Assim, em razão da aplicação do princípio da consunção, o atraso do início da partida foi absorvido pelo lançamento de objeto no campo de jogo, conforme segue o julgado:
PROCESSO Nº 115/2014 – Jogo: EC Bahia (BA) X Figueirense FC (SC) - categoria profissional, realizado em 14 de setembro de 2014 – Campeonato Brasileiro Série A – Denunciados: EC Bahia, entidade de prática desportiva, incursa no Art. 191, 213, III e 213, §1º, todos do CBJD. – AUDITOR RELATOR DR. LUCAS ROCHA LIMA.
RESULTADO: “Por maioria de votos, aplicar a perda de mando de campo de duas partidas com portões fechados ao EC Bahia cumulada com a multa de R$ 20.000,00 (vinte mil reais), por infração ao art. 213, III, §1º, n/f do art. 183, ambos do CBJD, ficando absorvido o art. 191, III, do CBJD c/c art. 8º, IV e VIII do RGC. O pagamento da multa aplicada deve ser comprovada nos autos, no prazo de 07 (sete) dias, sob pena da imputação contida no art. 223, do CBJD”.Funcionou na defesa do EC Bahia o Dr. Paulo Rubens Máximo, que apresentou prova documental e requereu a lavratura do acórdão.

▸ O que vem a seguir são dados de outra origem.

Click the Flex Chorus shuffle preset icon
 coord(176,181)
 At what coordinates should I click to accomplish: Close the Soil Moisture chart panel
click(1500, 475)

No caso abaixo, também refere-se a uma situação parecido com o caso anterior que tratava de lançamento de objeto no campo de jogo, cominado com a desordem na praça de desporto, segue decisão:
PROCESSO N.º 299/2013 – Recurso Voluntário – Recorrente: Paysandú Sport Club -
Recorrido: Terceira Comissão Disciplinar.
Auditor Relator :Dr. PAULO CÉSAR SALOMÃO FILHO.

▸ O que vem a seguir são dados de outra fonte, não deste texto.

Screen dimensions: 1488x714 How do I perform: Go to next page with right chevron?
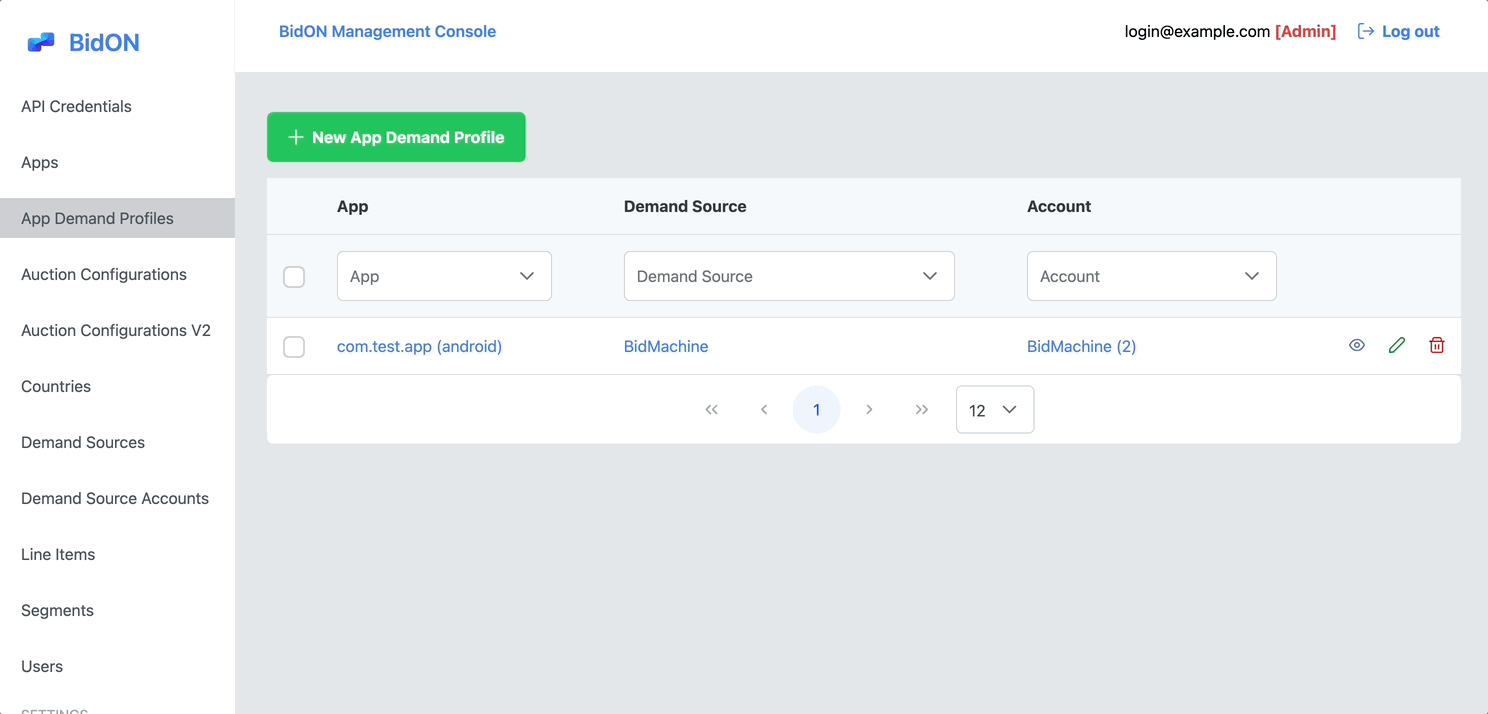point(869,409)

RESULTADO: “ Por unanimidade de votos, se conheceu do recurso para no mérito, dar lhe parcial provimento, para minorar as multas aplicadas ao Paysandú Sport Club para R$25.000,00 (vinte cinco mil reais) , mais a perda de mando de campo por 3 (três) partidas, com portões fechados, por infração ao art. 213 I,III n/f art. 183 – sendo absorvido o art. 191 , I, - para R$5.000,00 (cinco mil reais) , por infração ao art. 205, e por infração ao art. 211 multá-lo por R$5.000.00 (cinco mil reais) , todos do CBJD - .sendo determinado o prazo de 7 (sete) dias para o cumprimento da obrigação, sob pena das sanções previstas no art. 223 do CBJD.” Funcionou na defesa Dr. Itamar Cortes e Dr. Alberto Maia.
CONCLUSÃO
Após a análise dos exemplos e observando os conceitos do princípio da consunção, percebe-se que esse é aplicável nas infrações disciplinares desportivas.
Além de verificar-se claramente que a aplicação do princípio da consunção é uma prática comum na Justiça Desportiva, mais ainda, tendo em vista que muitas ocorrências no campo de jogo ou na prática da competição esportiva são atos concorrentes, e que alguns acabam sendo meio para o resultado de um único fato.

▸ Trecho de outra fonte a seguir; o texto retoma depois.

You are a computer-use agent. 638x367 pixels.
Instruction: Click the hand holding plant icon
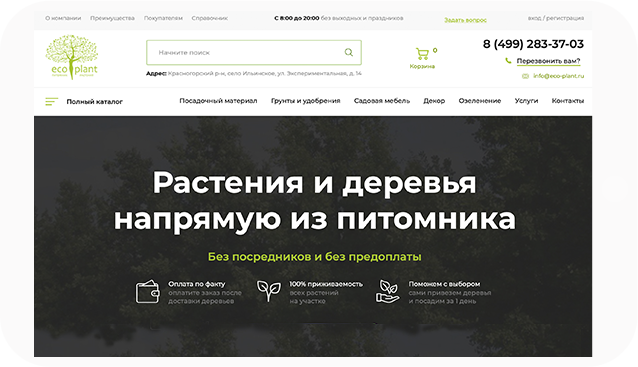click(x=387, y=291)
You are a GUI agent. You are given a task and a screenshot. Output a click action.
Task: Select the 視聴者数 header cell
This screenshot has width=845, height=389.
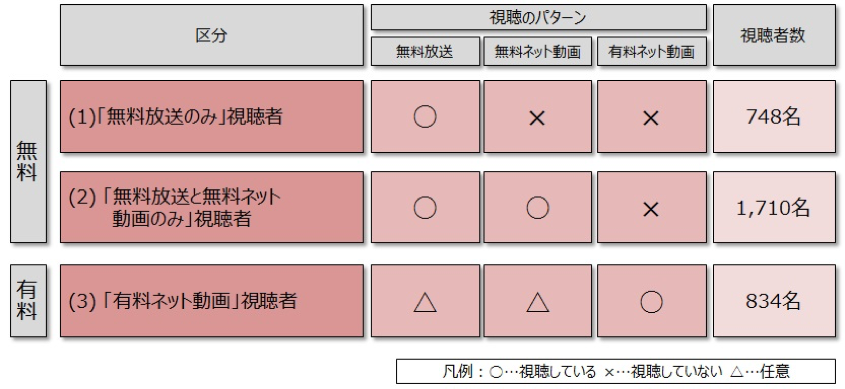774,35
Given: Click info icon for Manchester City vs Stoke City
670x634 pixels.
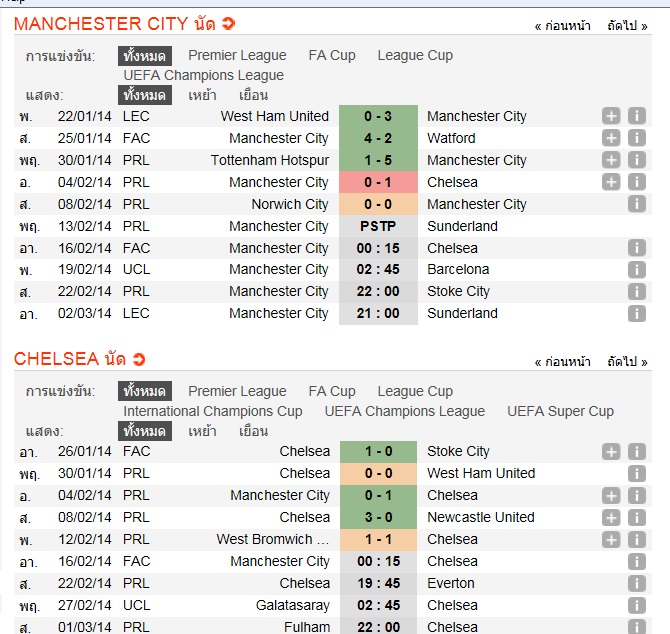Looking at the screenshot, I should tap(637, 291).
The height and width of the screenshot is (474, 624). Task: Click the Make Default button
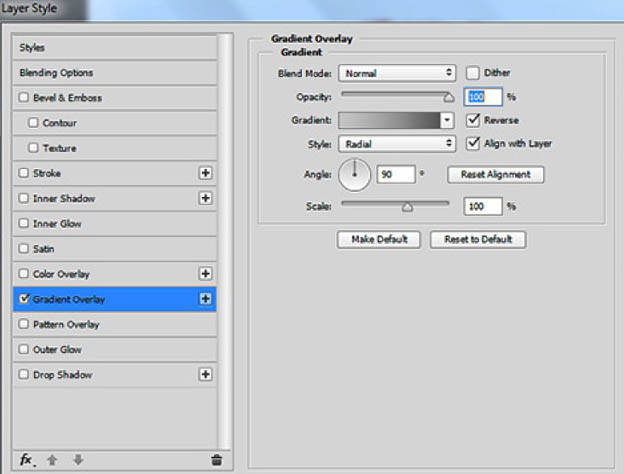[x=380, y=240]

Ainda que trazido do Direito Penal, tal princípio tem grande simetria com o CBJD, pois as características das penas disciplinares esportivas se assemelham às punições penais.
Por fim, a aplicação do Princípio da Consunção tem aparecido diuturnamente nos Tribunais Desportivos, muito em razão do grande leque de penas desportivas que contém tanto o CBJD como nos regulamentos das competições esportivas.